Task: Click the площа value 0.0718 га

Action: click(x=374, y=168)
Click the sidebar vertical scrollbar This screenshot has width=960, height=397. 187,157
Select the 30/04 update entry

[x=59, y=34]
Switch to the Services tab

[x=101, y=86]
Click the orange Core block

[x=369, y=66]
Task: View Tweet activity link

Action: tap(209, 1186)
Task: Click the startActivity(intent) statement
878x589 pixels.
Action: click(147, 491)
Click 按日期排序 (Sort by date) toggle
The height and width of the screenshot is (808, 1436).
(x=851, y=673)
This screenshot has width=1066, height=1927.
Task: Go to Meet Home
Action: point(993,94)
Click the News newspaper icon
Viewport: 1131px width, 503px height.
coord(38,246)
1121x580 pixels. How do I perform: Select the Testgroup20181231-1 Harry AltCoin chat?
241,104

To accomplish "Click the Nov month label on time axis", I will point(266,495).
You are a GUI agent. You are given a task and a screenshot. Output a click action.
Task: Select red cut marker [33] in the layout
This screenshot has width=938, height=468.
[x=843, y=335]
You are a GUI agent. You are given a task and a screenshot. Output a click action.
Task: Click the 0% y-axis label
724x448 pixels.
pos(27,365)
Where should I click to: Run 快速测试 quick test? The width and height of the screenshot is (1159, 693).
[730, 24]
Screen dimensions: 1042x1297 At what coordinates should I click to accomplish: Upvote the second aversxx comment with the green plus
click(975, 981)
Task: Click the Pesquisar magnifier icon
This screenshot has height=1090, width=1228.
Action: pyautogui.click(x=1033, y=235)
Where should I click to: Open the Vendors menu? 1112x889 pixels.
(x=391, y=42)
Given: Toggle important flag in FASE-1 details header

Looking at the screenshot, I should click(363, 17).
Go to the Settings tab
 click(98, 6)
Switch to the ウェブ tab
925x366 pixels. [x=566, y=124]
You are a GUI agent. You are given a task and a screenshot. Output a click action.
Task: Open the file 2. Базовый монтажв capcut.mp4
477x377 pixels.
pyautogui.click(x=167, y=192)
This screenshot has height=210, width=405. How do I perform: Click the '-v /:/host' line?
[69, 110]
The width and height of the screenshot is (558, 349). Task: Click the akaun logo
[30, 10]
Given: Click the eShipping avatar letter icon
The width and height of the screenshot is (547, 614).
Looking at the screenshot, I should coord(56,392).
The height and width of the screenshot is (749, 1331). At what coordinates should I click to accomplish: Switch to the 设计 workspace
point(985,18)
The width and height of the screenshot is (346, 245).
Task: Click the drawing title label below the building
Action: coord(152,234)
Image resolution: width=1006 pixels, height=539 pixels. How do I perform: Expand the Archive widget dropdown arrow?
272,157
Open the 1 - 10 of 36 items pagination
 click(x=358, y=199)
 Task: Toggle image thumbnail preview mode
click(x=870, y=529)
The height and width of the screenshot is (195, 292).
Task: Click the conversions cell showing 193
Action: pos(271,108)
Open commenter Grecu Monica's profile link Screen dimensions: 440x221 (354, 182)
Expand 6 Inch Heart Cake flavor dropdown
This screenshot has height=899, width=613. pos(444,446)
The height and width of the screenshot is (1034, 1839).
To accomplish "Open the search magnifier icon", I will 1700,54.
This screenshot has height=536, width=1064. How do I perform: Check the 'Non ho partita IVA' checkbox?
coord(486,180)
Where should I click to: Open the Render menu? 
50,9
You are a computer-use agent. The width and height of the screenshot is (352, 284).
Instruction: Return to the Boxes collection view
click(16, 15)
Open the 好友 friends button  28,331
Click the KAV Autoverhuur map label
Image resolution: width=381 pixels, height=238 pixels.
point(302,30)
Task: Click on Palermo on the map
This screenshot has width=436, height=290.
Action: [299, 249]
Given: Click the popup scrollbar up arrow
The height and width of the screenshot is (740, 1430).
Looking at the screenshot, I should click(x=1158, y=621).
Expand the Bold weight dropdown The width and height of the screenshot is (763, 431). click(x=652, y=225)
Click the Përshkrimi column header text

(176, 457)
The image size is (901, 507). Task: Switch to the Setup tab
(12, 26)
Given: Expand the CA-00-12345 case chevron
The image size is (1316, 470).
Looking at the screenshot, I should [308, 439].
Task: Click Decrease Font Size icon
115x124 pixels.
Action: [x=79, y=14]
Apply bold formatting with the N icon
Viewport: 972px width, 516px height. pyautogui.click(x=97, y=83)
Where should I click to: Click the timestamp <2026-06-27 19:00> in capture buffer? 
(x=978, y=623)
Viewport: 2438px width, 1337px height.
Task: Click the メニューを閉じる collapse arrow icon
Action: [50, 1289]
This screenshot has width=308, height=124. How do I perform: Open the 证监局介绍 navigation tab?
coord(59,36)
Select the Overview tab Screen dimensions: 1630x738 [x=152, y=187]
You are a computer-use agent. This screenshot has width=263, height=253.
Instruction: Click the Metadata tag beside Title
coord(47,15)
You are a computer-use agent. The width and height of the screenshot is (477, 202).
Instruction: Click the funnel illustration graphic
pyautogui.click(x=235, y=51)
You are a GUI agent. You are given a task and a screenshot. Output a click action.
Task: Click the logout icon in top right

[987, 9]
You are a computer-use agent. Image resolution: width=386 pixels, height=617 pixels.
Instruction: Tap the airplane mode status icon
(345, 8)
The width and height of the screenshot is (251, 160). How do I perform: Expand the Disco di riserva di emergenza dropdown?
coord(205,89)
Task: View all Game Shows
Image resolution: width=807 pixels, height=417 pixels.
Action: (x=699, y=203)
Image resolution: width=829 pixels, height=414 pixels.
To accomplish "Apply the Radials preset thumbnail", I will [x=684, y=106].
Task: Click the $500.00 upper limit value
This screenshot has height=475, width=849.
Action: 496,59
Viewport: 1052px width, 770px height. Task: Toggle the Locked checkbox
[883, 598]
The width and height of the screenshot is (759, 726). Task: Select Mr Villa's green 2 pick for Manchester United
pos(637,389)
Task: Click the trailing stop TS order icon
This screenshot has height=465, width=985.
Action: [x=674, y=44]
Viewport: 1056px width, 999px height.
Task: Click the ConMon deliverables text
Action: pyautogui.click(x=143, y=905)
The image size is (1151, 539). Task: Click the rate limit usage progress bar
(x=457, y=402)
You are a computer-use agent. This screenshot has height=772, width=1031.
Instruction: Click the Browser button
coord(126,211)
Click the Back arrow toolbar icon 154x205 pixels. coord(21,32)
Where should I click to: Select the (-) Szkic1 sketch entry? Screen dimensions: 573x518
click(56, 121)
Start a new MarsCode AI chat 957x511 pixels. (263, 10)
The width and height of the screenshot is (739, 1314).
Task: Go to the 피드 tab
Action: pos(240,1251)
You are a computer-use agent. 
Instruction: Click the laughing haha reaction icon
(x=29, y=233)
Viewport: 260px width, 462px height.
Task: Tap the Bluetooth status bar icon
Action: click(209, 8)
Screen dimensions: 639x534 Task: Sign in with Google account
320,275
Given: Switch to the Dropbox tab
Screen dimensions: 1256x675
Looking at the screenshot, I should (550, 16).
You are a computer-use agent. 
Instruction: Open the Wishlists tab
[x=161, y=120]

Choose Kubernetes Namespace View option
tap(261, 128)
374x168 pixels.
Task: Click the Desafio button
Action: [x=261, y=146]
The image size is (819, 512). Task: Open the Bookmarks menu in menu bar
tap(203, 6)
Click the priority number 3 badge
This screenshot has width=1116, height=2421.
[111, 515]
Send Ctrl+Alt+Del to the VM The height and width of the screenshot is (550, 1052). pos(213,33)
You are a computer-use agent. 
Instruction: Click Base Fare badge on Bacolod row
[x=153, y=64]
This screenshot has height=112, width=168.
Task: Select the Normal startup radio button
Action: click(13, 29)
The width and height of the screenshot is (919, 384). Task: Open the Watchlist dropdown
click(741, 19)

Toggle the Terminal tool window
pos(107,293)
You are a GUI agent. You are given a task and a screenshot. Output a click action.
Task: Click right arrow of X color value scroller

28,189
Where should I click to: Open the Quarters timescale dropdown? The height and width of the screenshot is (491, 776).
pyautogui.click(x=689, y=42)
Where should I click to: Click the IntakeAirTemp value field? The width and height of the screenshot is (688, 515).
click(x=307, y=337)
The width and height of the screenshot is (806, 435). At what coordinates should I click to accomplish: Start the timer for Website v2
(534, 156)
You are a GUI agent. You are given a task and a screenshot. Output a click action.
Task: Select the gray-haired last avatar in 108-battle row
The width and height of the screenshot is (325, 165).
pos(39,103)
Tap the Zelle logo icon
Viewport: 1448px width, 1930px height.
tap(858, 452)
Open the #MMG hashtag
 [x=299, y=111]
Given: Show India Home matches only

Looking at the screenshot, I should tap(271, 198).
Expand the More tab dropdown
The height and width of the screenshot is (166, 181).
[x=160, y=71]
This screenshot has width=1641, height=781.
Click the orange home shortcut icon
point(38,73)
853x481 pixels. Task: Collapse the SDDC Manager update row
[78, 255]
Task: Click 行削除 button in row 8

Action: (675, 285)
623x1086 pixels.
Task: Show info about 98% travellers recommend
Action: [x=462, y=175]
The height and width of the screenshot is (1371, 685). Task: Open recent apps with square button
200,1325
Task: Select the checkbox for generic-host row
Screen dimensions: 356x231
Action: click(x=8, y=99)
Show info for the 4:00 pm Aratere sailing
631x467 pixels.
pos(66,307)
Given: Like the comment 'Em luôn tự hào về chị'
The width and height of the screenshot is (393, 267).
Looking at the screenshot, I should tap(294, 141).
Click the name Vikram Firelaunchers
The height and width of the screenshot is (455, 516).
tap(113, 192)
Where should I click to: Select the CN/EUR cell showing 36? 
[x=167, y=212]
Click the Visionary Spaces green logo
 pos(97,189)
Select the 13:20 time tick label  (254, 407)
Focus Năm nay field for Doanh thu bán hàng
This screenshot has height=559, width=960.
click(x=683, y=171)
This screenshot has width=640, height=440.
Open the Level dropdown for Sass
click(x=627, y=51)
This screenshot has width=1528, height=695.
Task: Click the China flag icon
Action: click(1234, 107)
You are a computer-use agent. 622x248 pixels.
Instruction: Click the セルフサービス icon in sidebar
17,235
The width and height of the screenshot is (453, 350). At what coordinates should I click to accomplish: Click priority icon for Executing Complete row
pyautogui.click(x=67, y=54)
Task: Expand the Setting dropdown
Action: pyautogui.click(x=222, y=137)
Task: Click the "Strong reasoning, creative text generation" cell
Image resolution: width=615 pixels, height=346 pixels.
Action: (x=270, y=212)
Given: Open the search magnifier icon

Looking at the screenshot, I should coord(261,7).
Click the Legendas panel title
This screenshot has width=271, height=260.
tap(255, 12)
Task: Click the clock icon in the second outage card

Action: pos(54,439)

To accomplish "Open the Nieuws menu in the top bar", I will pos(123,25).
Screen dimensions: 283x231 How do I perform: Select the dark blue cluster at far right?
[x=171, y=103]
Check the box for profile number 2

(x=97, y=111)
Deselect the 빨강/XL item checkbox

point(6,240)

================

■ **Task goal**
Copy out the lines of the listing above word for word. Begin at the line that has "Task: Toggle image thumbnail preview mode" and stop after the line that has "Viewport: 972px width, 516px".

■ **Expected output**
 Task: Toggle image thumbnail preview mode
click(x=870, y=529)
The height and width of the screenshot is (195, 292).
Task: Click the conversions cell showing 193
Action: pos(271,108)
Open commenter Grecu Monica's profile link Screen dimensions: 440x221 (354, 182)
Expand 6 Inch Heart Cake flavor dropdown
This screenshot has height=899, width=613. pos(444,446)
The height and width of the screenshot is (1034, 1839).
To accomplish "Open the search magnifier icon", I will 1700,54.
This screenshot has height=536, width=1064. How do I perform: Check the 'Non ho partita IVA' checkbox?
coord(486,180)
Where should I click to: Open the Render menu? 
50,9
You are a computer-use agent. The width and height of the screenshot is (352, 284).
Instruction: Return to the Boxes collection view
click(16, 15)
Open the 好友 friends button  28,331
Click the KAV Autoverhuur map label
Image resolution: width=381 pixels, height=238 pixels.
point(302,30)
Task: Click on Palermo on the map
This screenshot has width=436, height=290.
Action: [299, 249]
Given: Click the popup scrollbar up arrow
The height and width of the screenshot is (740, 1430).
Looking at the screenshot, I should click(x=1158, y=621).
Expand the Bold weight dropdown The width and height of the screenshot is (763, 431). click(x=652, y=225)
Click the Përshkrimi column header text

(176, 457)
The image size is (901, 507). Task: Switch to the Setup tab
(12, 26)
Given: Expand the CA-00-12345 case chevron
The image size is (1316, 470).
Looking at the screenshot, I should [308, 439].
Task: Click Decrease Font Size icon
115x124 pixels.
Action: [x=79, y=14]
Apply bold formatting with the N icon
Viewport: 972px width, 516px height. pyautogui.click(x=97, y=83)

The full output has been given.